**Questions on the material**.
**A)** Answer these questions from the page on optical losses in solar cells, one answer per line:
(i) What wavelength range does the page give for the visible spectrum?
(ii) Because of its high refractive index, what is the reflection of a silicon surface?
(iii) What value of n0 does the page give for an encapsulated cell?
**B)** Reproduce word for word the part of the page on optical losses in solar cells from "Optical losses chiefly" to "by surface texturing.".
Source text START
# Optical Losses

Optical losses chiefly effect the power from a solar cell by lowering the short-circuit current. Optical losses consist of light which could have generated an electron-hole pair, but does not, because the light is reflected from the front surface, or because it is not absorbed in the solar cell. For the most common semiconductor solar cells, the entire visible spectrum (350 - 780 nm) has enough energy to create electron-hole pairs and therefore all visible light would ideally be absorbed.

Sources of optical loss in a solar cell.

There are a number of ways to reduce the optical losses:

• Top contact coverage of the cell surface can be minimised (although this may result in increased series resistance). This is discussed in more detail in Series Resistance;
• Anti-reflection coatings can be used on the top surface of the cell.
• Reflection can be reduced by surface texturing.
• The solar cell can be made thicker to increase absorption (although light that is absorbed more than a diffusion length from the junction has a low collection probability and will not contribute to the short circuit current).
• The optical path length in the solar cell may be increased by a combination of surface texturing and light trapping.

The reflection of a silicon surface is over 30% due to its high refractive index. The reflectivity, R, between two materials of different refractive indices is determined by:

## Reflectivity

$R={\left(\frac{{n}_{0}-{n}_{Si}}{{n}_{0}+{n}_{Si}}\right)}^{2}$

where n0 is the refractive index of the surroundings and nSi is the complex refractive index of silicon. For an unencapsulated cell n0 = 1. For an encapsulated cell n0 = 1.5. The refractive index of silicon changes with wavelength and is given in the chapter on material properties.
Source text END
Data shown START
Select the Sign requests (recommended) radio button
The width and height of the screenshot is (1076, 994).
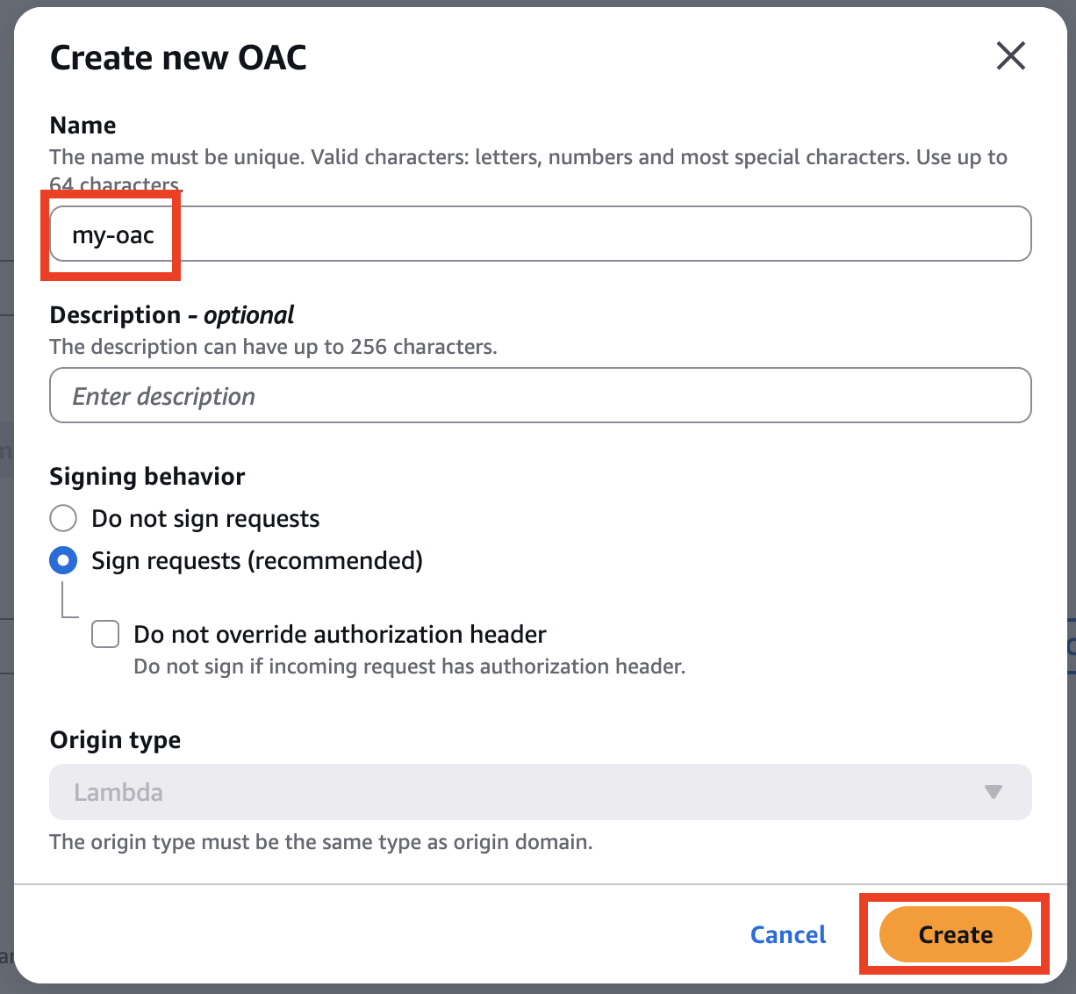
Data shown END
**Responses for each task**.
**A)**
(i) 350 - 780 nm
(ii) Over 30%
(iii) 1.5

**B)**
Optical losses chiefly effect the power from a solar cell by lowering the short-circuit current. Optical losses consist of light which could have generated an electron-hole pair, but does not, because the light is reflected from the front surface, or because it is not absorbed in the solar cell. For the most common semiconductor solar cells, the entire visible spectrum (350 - 780 nm) has enough energy to create electron-hole pairs and therefore all visible light would ideally be absorbed.

Sources of optical loss in a solar cell.

There are a number of ways to reduce the optical losses:

• Top contact coverage of the cell surface can be minimised (although this may result in increased series resistance). This is discussed in more detail in Series Resistance;
• Anti-reflection coatings can be used on the top surface of the cell.
• Reflection can be reduced by surface texturing.